Excerpts from a dataset:
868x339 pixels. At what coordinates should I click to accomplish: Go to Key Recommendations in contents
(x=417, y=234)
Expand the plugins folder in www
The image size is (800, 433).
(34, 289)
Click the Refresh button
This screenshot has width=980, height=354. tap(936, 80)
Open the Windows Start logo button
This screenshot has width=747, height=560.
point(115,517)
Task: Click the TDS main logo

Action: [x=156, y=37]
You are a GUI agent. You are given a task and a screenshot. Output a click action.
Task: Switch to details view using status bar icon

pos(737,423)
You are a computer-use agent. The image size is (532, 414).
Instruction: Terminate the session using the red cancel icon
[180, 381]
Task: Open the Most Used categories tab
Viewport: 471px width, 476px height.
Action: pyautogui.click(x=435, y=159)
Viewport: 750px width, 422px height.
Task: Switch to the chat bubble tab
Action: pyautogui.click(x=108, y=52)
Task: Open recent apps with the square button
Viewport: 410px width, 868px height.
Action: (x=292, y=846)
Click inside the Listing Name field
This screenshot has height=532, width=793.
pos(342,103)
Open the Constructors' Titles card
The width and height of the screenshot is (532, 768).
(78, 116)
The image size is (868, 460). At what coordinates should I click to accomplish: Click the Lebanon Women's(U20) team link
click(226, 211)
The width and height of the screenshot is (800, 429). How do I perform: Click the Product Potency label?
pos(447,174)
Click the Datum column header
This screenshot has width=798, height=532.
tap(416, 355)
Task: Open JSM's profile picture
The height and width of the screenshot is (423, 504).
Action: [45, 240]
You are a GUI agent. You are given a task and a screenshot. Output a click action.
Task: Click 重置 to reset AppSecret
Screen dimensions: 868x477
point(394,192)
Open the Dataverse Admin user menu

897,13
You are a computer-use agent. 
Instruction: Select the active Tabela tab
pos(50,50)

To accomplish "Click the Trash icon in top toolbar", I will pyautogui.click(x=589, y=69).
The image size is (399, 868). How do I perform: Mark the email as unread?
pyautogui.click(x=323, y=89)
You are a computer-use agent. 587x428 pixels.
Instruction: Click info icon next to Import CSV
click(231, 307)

**WHAT IS EXPECTED**
Every single line of the data above must be set down again exactly.

**TASK ANSWER**
868x339 pixels. At what coordinates should I click to accomplish: Go to Key Recommendations in contents
(x=417, y=234)
Expand the plugins folder in www
The image size is (800, 433).
(34, 289)
Click the Refresh button
This screenshot has width=980, height=354. tap(936, 80)
Open the Windows Start logo button
This screenshot has width=747, height=560.
point(115,517)
Task: Click the TDS main logo

Action: [x=156, y=37]
You are a GUI agent. You are given a task and a screenshot. Output a click action.
Task: Switch to details view using status bar icon

pos(737,423)
You are a computer-use agent. The image size is (532, 414).
Instruction: Terminate the session using the red cancel icon
[180, 381]
Task: Open the Most Used categories tab
Viewport: 471px width, 476px height.
Action: pyautogui.click(x=435, y=159)
Viewport: 750px width, 422px height.
Task: Switch to the chat bubble tab
Action: pyautogui.click(x=108, y=52)
Task: Open recent apps with the square button
Viewport: 410px width, 868px height.
Action: (x=292, y=846)
Click inside the Listing Name field
This screenshot has height=532, width=793.
pos(342,103)
Open the Constructors' Titles card
The width and height of the screenshot is (532, 768).
(78, 116)
The image size is (868, 460). At what coordinates should I click to accomplish: Click the Lebanon Women's(U20) team link
click(226, 211)
The width and height of the screenshot is (800, 429). How do I perform: Click the Product Potency label?
pos(447,174)
Click the Datum column header
This screenshot has width=798, height=532.
tap(416, 355)
Task: Open JSM's profile picture
The height and width of the screenshot is (423, 504).
Action: [45, 240]
You are a GUI agent. You are given a task and a screenshot. Output a click action.
Task: Click 重置 to reset AppSecret
Screen dimensions: 868x477
point(394,192)
Open the Dataverse Admin user menu

897,13
You are a computer-use agent. 
Instruction: Select the active Tabela tab
pos(50,50)

To accomplish "Click the Trash icon in top toolbar", I will pyautogui.click(x=589, y=69).
The image size is (399, 868). How do I perform: Mark the email as unread?
pyautogui.click(x=323, y=89)
You are a computer-use agent. 587x428 pixels.
Instruction: Click info icon next to Import CSV
click(231, 307)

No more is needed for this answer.